MMMU: A Massive Multi-discipline Multimodal Understanding and Reasoning Benchmark for Expert AG - Githubissues

paperswithlove / papers-we-read

3 stars 0 forks source link

MMMU: A Massive Multi-discipline Multimodal Understanding and Reasoning Benchmark for Expert AG #36

Open runhani opened 6 months ago

runhani commented 6 months ago

역시 original을 먼저 읽었어야 했나?

총 11,550 문제를 모았다.
분야는 6가지 대분야에서 30개 대학교 과목 183 세부 과목 30개의 image type
1. Art & Design, Business
2. Science
3. Health & Medicine
4. Humanities & Social
5. Science
6. Tech & Engineering.
diagram, table, plot, chart, 화학식, 의료영상, 현미경 이미지등 다양한 이미지 type
Expert AGI달성 여부를 monitoring하는 것은 중요하구나...
역시나 결론은 siginificant room for improvement.
평균 점수 : GPT-4V 56점, Gemini Ultra 59점, 그런데 ... GPT-4o 69점... (ㅎㄷㄷ)

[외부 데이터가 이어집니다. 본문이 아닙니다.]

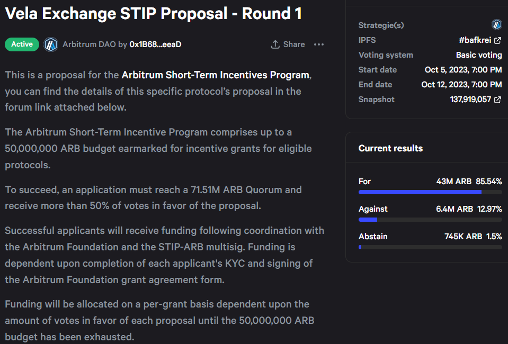Follow the Arbitrum Short-Term Incentives Program link
This screenshot has width=508, height=344.
[x=215, y=75]
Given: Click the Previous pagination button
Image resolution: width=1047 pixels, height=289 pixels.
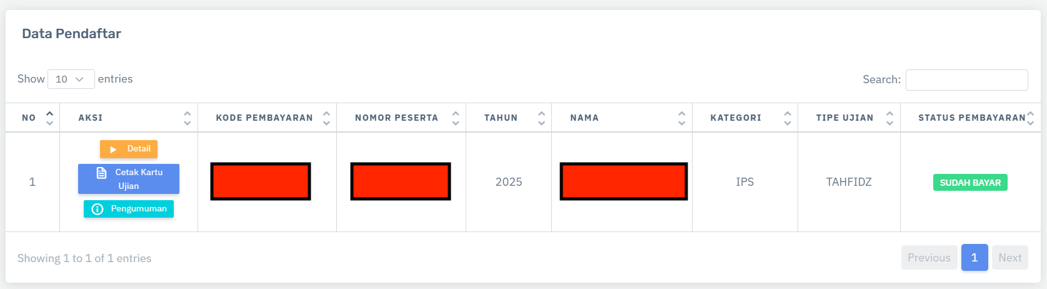Looking at the screenshot, I should (929, 258).
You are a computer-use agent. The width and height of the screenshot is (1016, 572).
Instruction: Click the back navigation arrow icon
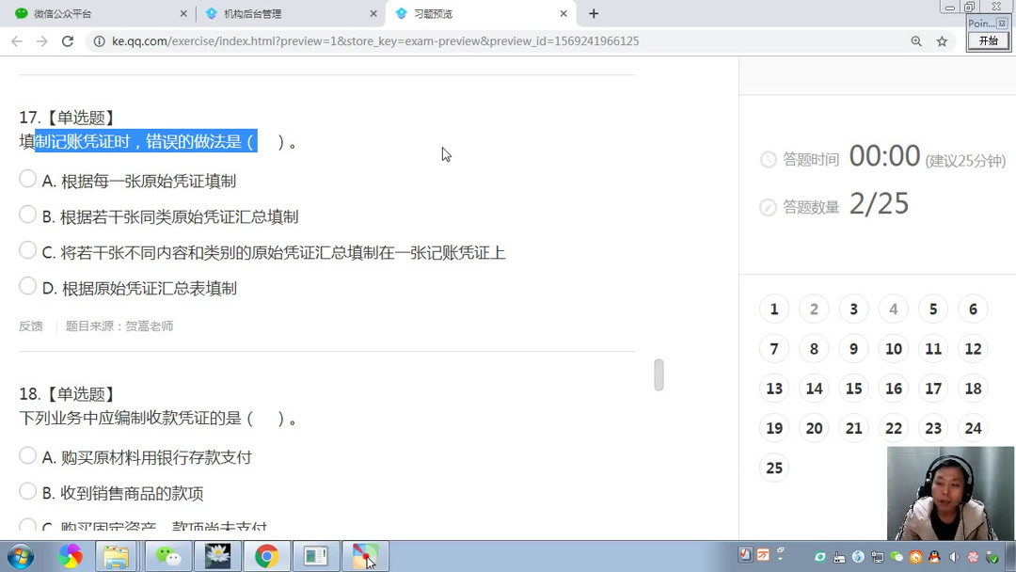(16, 41)
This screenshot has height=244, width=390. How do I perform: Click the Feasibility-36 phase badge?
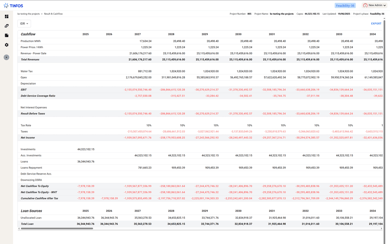tap(345, 5)

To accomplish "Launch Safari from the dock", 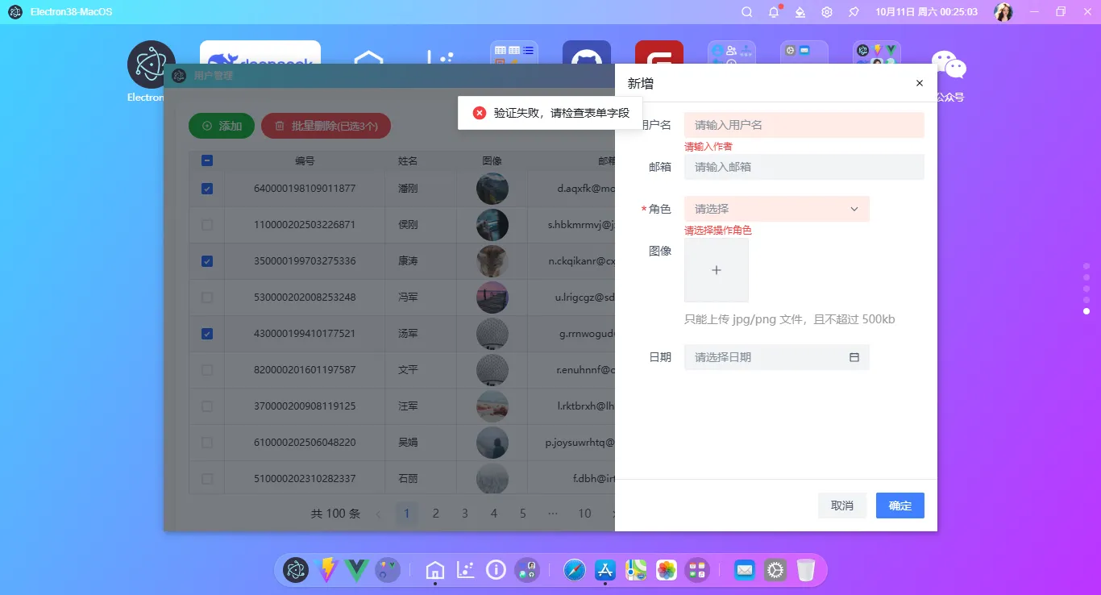I will [574, 570].
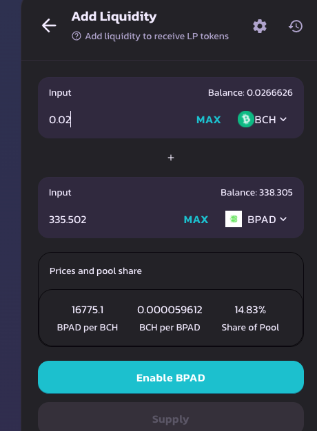Viewport: 317px width, 431px height.
Task: Open settings via the gear icon
Action: tap(260, 26)
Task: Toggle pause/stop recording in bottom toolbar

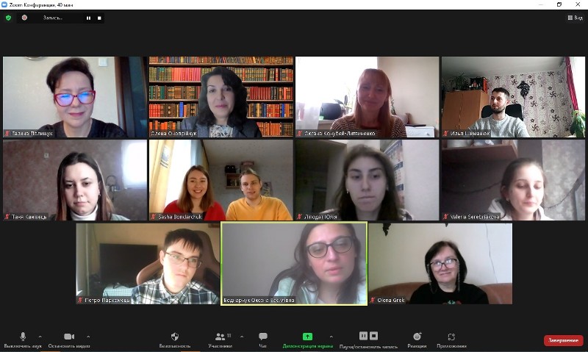Action: (368, 340)
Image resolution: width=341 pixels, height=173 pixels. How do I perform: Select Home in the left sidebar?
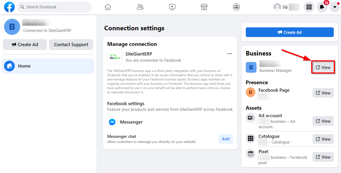click(x=24, y=66)
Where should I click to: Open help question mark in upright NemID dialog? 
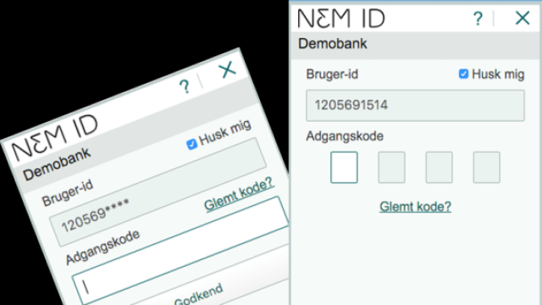(478, 19)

이미지 한개에 문제 한개가 있는 것 뿐만 아니라 interleaved 문제도 포함

그래서 data를 어떻게 모았다고?

대학생 50명을 모았다.
교과서랑 온라인에서 문제를 모았고 필요하면 새로운 문제도 만들었다.

stat

	total	art & design	business	science	health & medicine	human & social sci.	tehc & eng.
validation	900
test	10500	1163	1428	2426	1752	947	2784

conclusions

MMMU에서 성능이 좋다고 AGI라고 말할 수는 없지만
Expert AGI라면 MMMU에서 strong performance를 달성할 필요가 있다.